Lors de la première audience, tenue le 9 décembre 2025, l’affaire avait été renvoyée à la demande des avocats de Mme Diouf, qui avaient introduit une demande de liberté provisoire. La directrice est en détention depuis décembre 2023, date à laquelle elle a été placée sous mandat de dépôt, portant ainsi sa détention provisoire à plus de deux ans.

Les accusations portées contre les seize prévenus sont d’une extrême gravité. Ils sont poursuivis pour des faits tels que la traite de personnes, l’exercice illégal de la médecine, la privation d’aliments ou de soins ayant entraîné la mort sans intention de la donner, la mise en danger de la vie d’autrui, la non-assistance à personne en danger, l’obtention indue de certificats d’inhumation, ainsi que des infractions aux lois sur les inhumations. Les charges incluent également l’homicide involontaire, la non-déclaration de naissance et la complicité.

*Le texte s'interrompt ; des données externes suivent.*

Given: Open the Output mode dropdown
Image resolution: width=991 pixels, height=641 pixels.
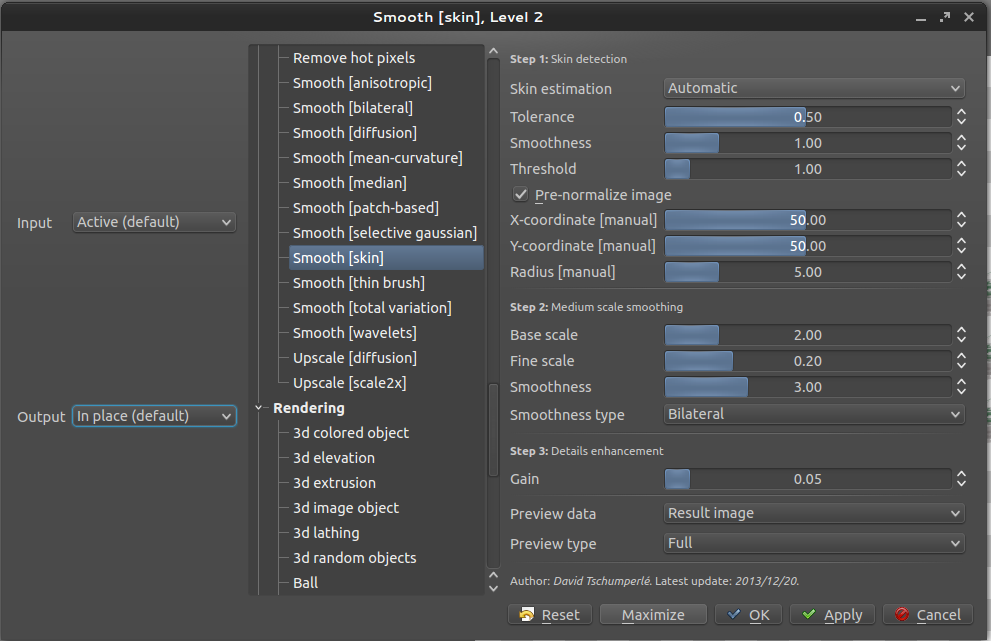Looking at the screenshot, I should pos(155,416).
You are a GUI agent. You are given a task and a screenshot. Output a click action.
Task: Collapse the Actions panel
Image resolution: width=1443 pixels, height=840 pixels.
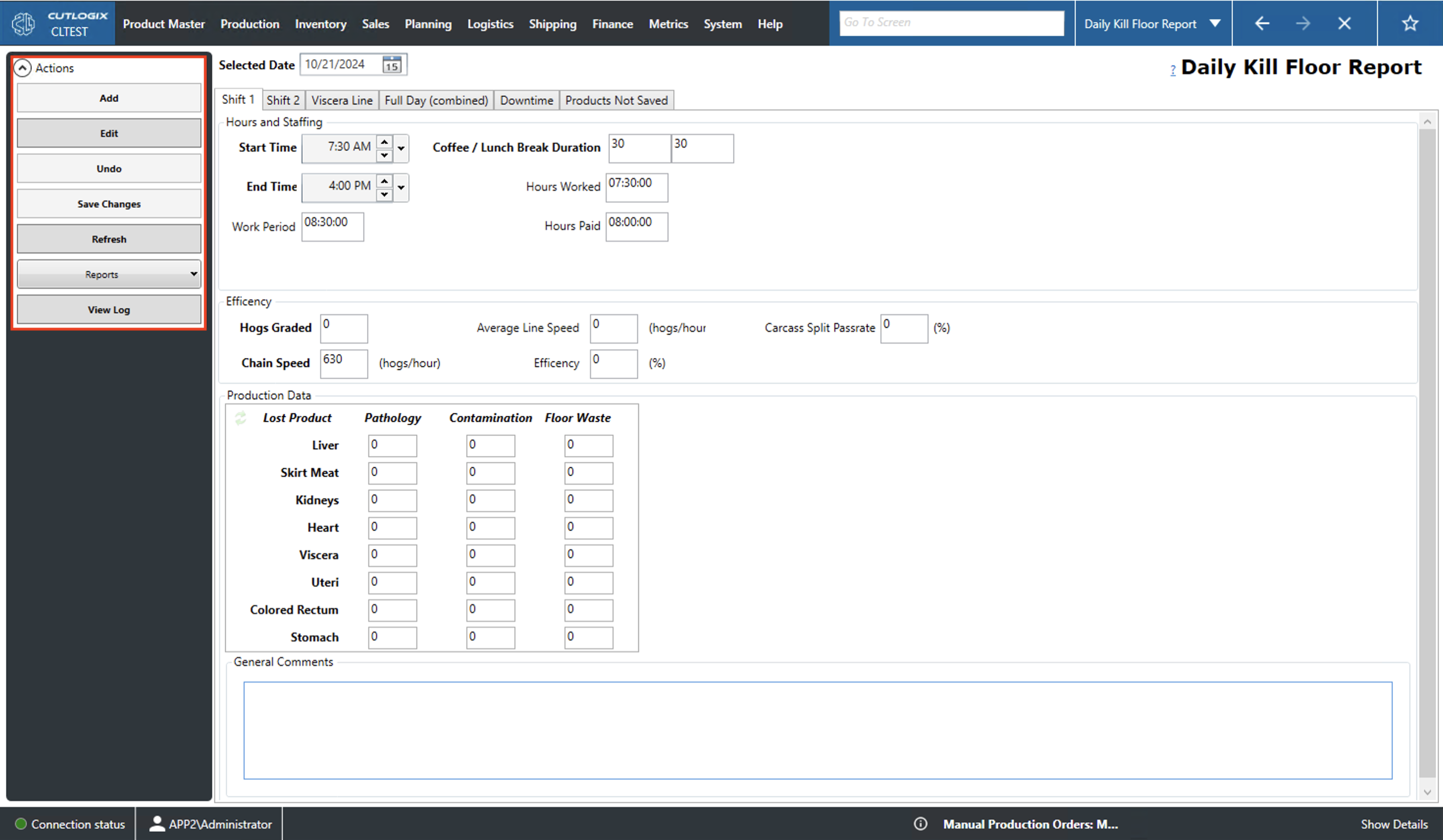coord(23,68)

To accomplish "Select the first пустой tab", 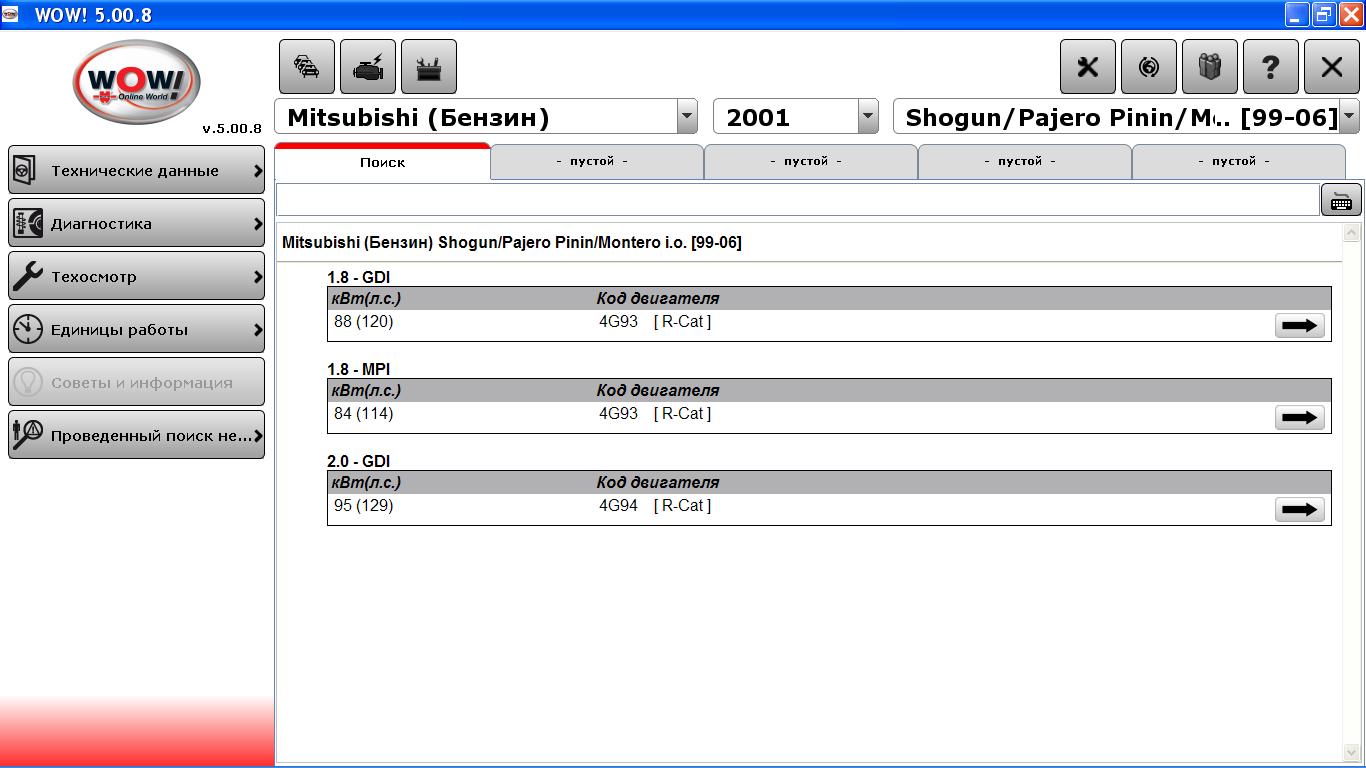I will pos(597,161).
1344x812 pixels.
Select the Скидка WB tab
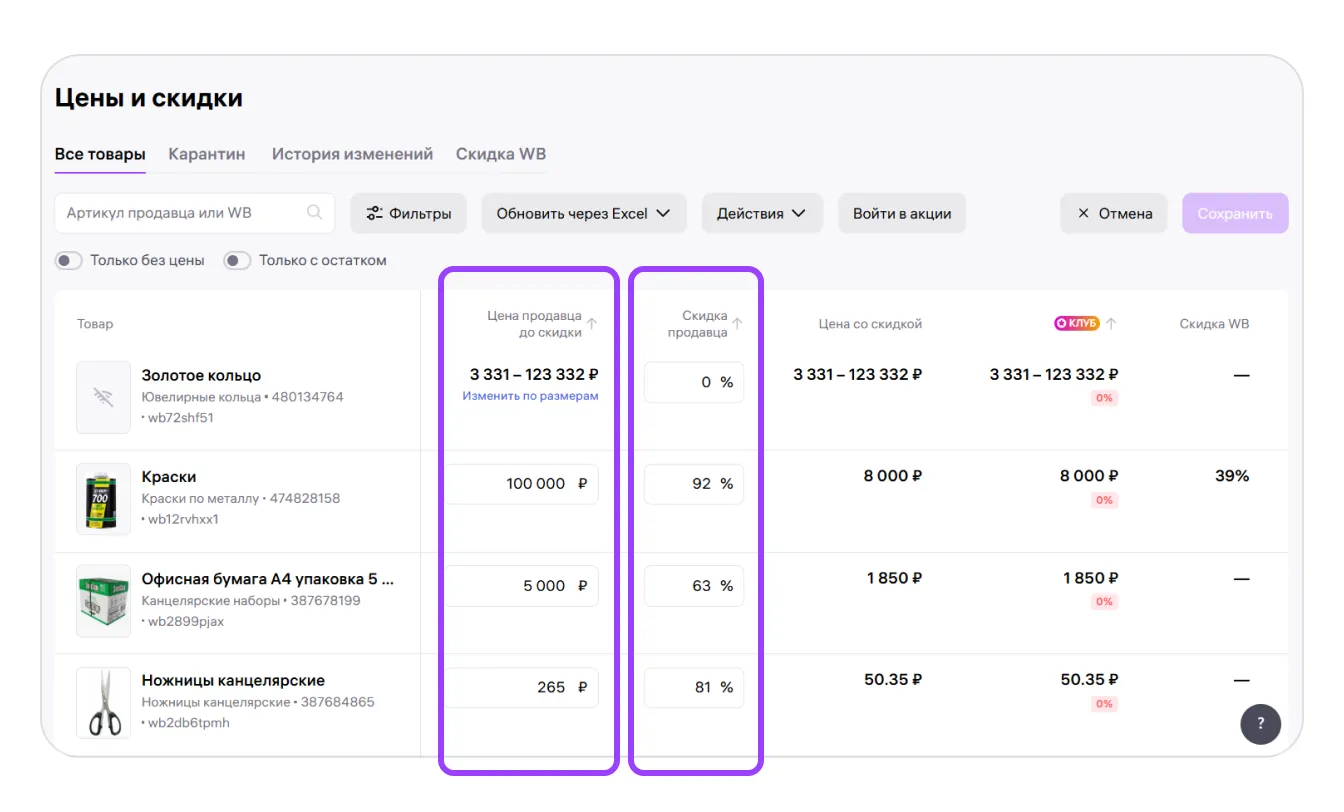tap(500, 154)
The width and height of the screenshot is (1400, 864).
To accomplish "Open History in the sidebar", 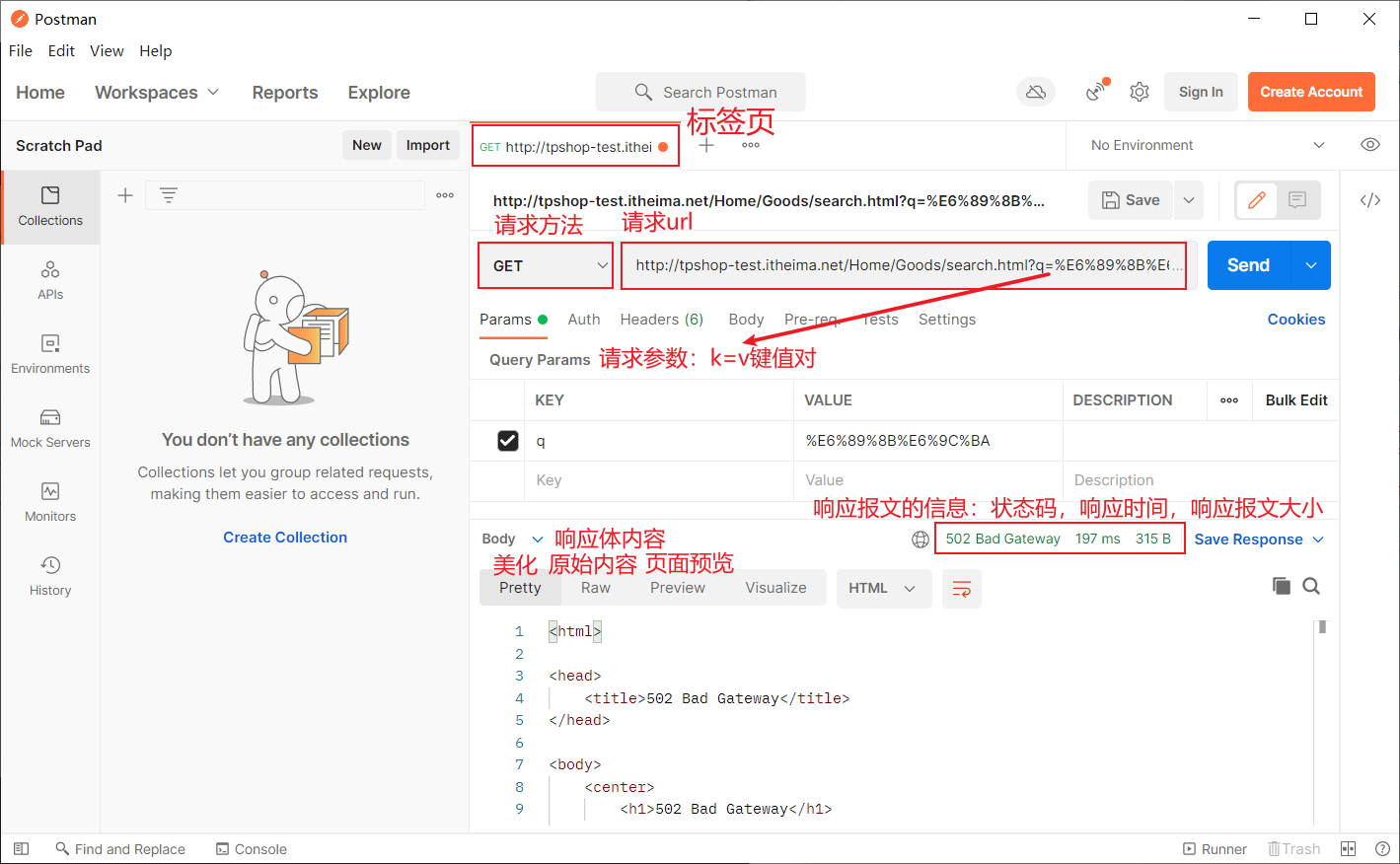I will (50, 576).
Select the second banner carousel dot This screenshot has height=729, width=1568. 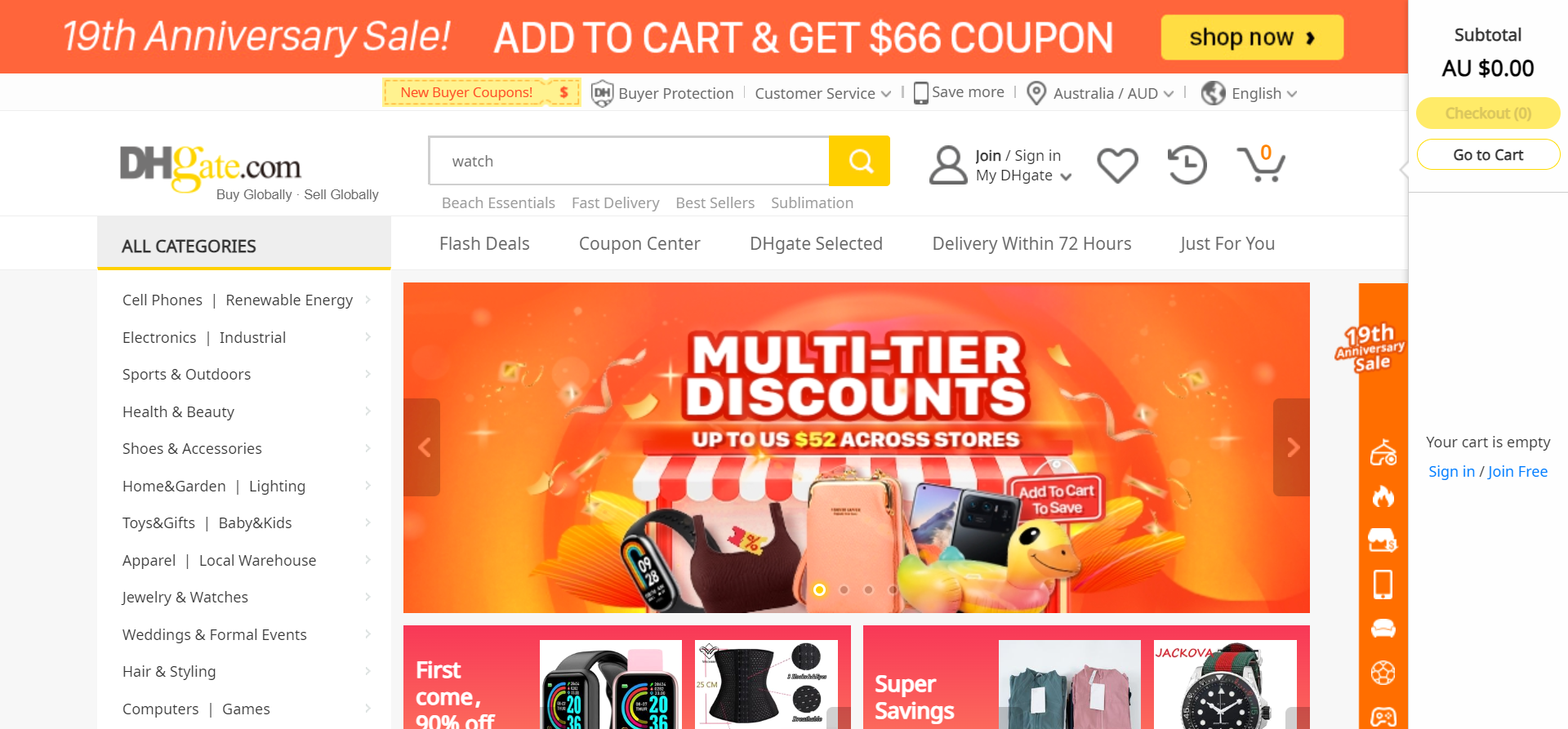[x=844, y=589]
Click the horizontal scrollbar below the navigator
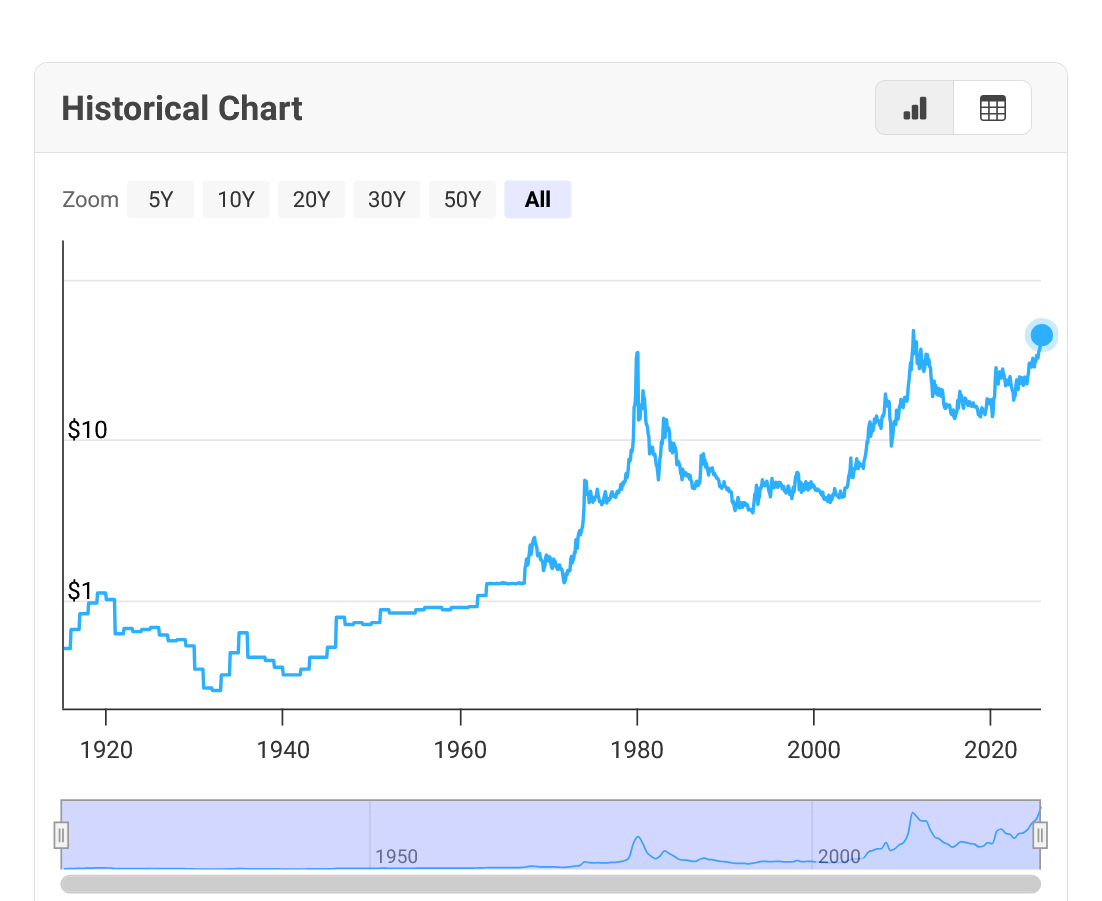 pos(550,884)
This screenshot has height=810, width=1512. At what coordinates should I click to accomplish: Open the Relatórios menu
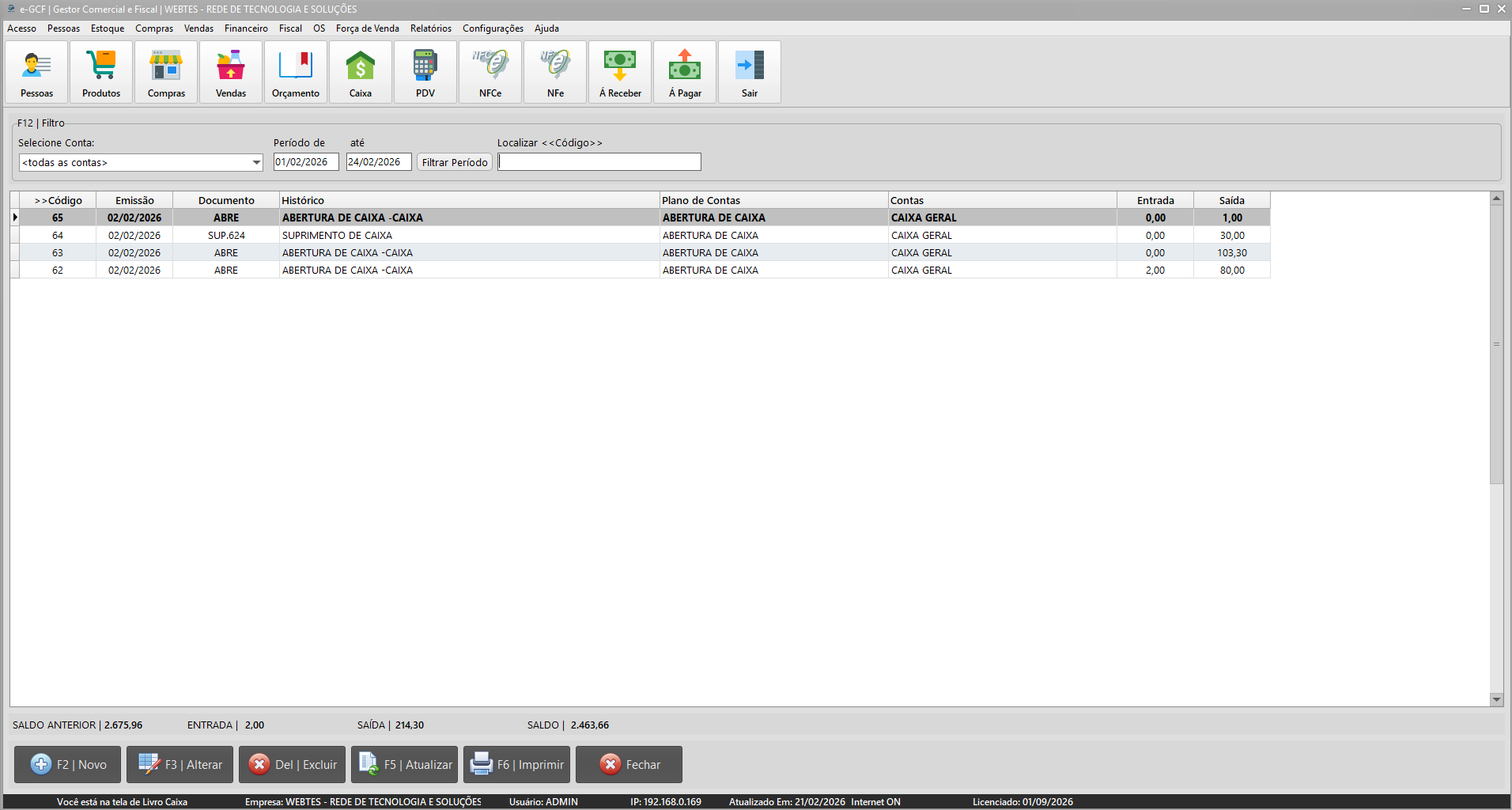(x=431, y=28)
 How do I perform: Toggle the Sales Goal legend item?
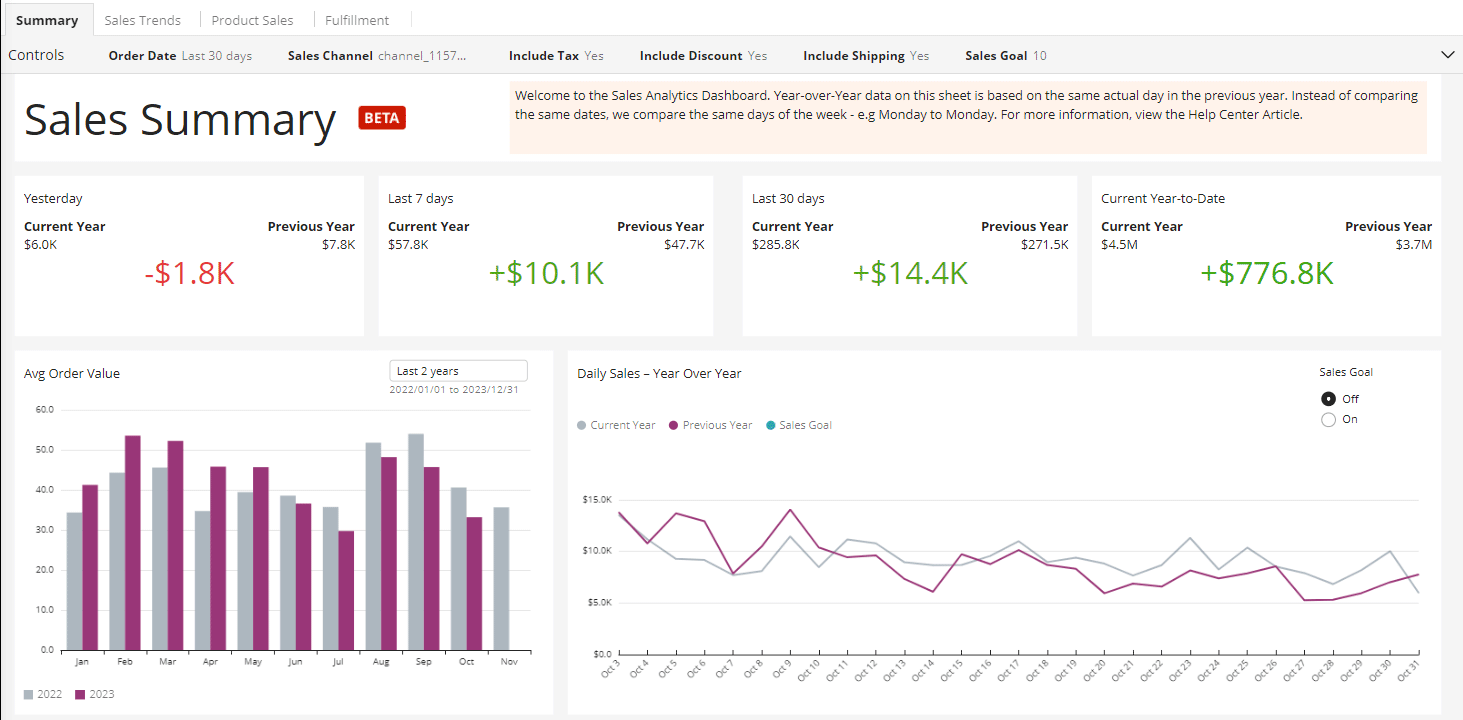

Ce dossier, qui a profondément marqué l’opinion publique, soulève de vives inquiétudes quant aux dysfonctionnements graves dans la gestion de la pouponnière. Les accusations mentionnent que la structure aurait exposé des nourrissons à des conditions qui mettent leur vie en péril, suscitant ainsi un cri d’alarme au sein de la société. Les familles et les défenseurs des droits de l’homme observent de près l’évolution de cette affaire qui mêle tragédie humaine et questions éthiques.